● **DIRECTION**
Show each line of the material below that contains the word "field". Case matters.
— begin RECORDS SUPPLIED —
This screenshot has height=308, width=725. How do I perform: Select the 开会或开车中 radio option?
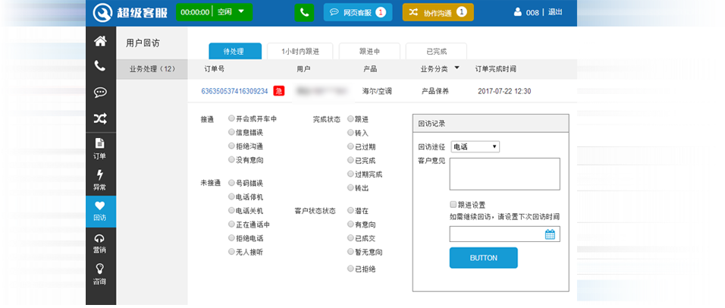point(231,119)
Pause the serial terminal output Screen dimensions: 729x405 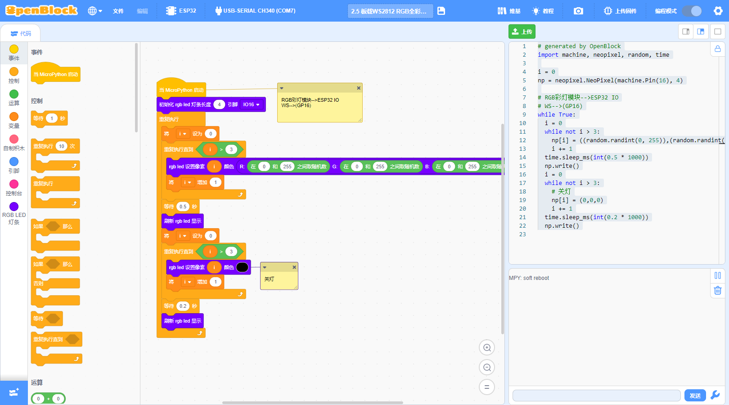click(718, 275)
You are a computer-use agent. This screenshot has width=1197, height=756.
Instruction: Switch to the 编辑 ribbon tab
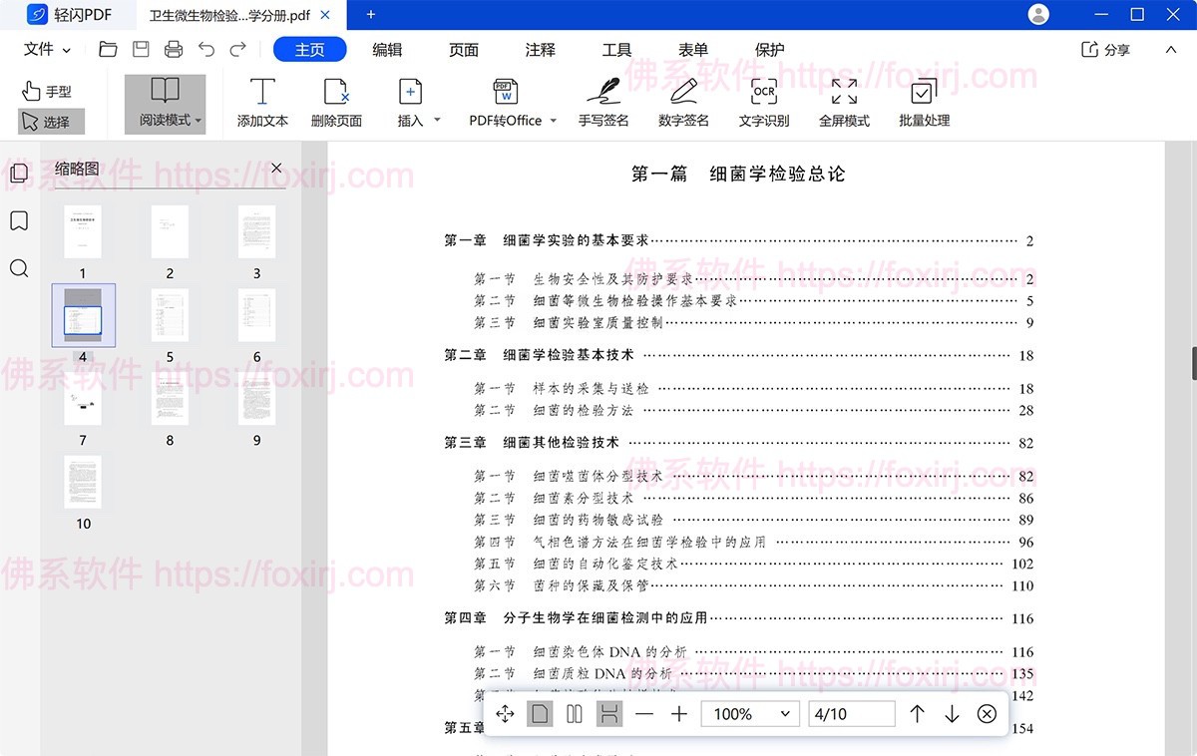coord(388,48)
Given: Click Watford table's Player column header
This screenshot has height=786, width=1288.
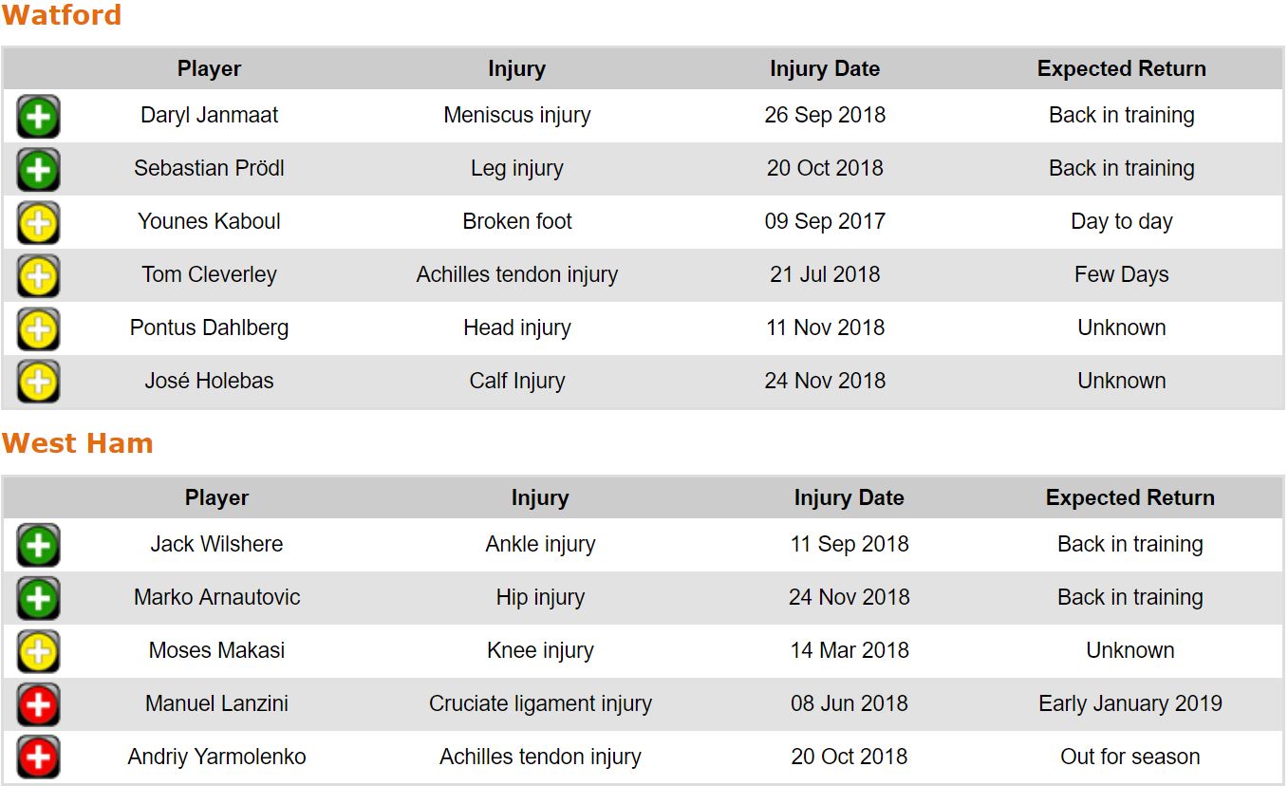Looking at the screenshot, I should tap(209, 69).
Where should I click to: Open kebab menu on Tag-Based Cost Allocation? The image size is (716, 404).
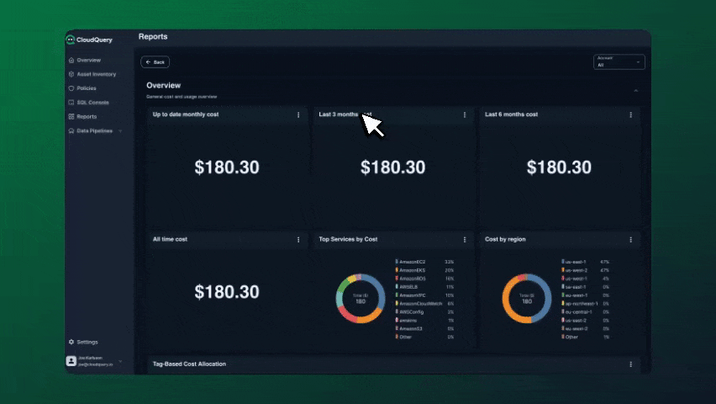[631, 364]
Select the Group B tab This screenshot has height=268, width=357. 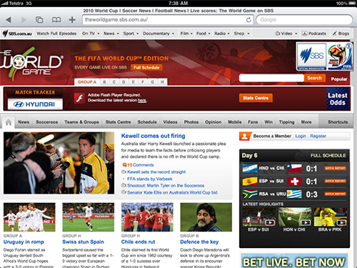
— end RECORDS SUPPLIED —
— begin RECORDS SUPPLIED —
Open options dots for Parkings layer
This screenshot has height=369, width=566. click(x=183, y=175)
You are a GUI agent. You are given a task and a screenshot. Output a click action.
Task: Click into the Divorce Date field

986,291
— end RECORDS SUPPLIED —
— begin RECORDS SUPPLIED —
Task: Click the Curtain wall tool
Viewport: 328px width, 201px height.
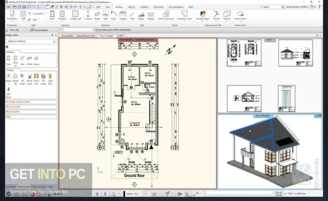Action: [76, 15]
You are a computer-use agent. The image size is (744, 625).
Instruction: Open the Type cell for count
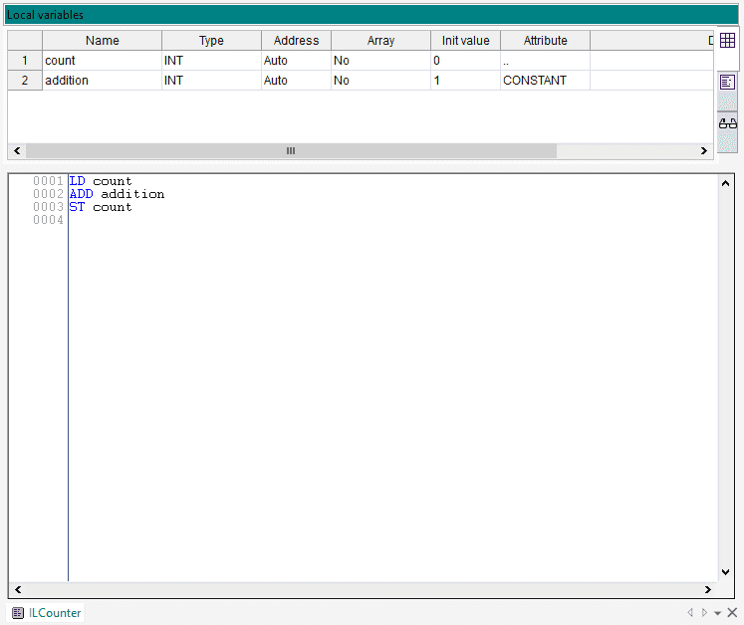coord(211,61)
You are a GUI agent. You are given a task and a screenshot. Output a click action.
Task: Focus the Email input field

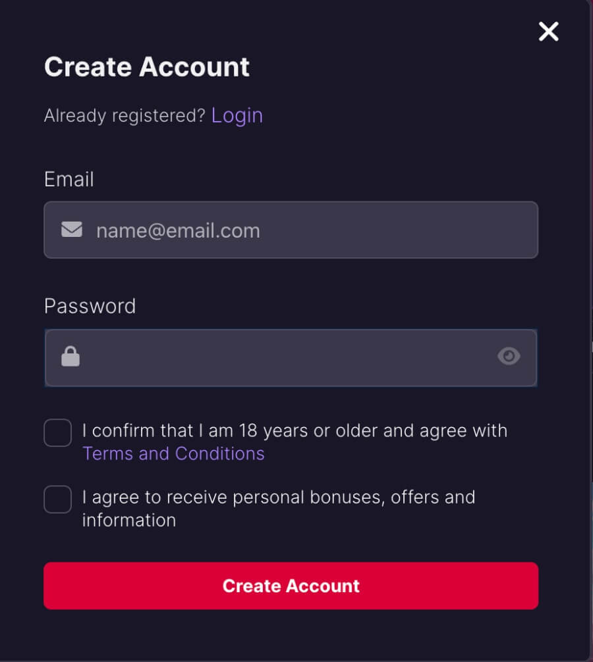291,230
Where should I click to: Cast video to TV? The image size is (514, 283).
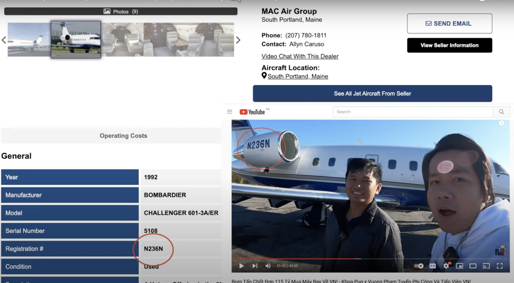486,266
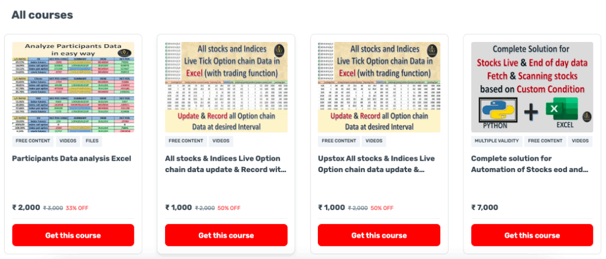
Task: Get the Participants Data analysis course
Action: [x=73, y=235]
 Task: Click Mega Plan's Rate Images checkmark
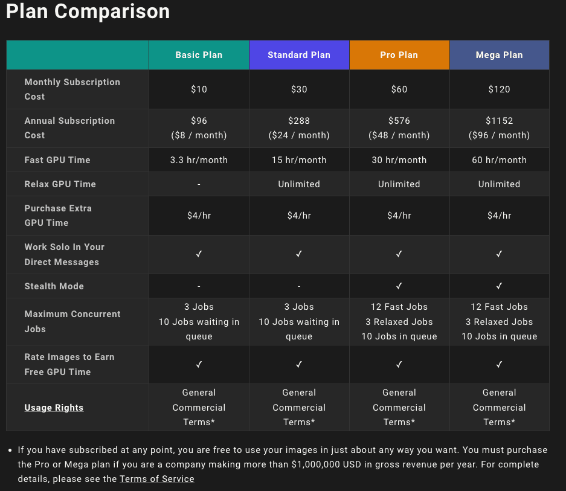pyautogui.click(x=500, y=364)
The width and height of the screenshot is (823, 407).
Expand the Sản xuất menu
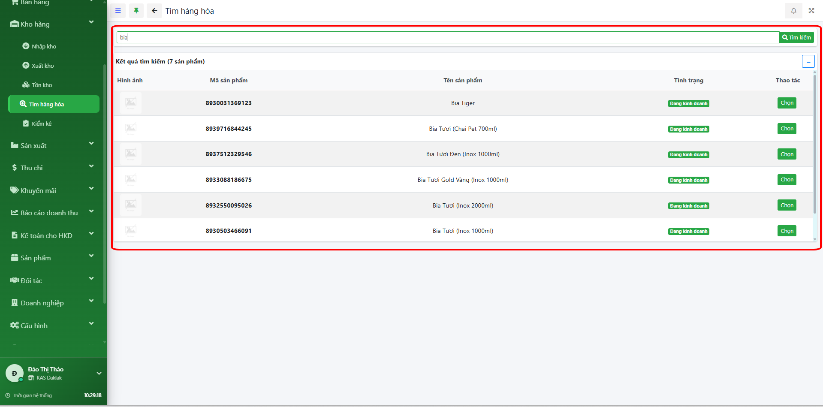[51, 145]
— end RECORDS SUPPLIED —
● **SOLUTION TO THE PROBLEM**
Task: Click into the Divorce Date field
Task: Focus the Email input field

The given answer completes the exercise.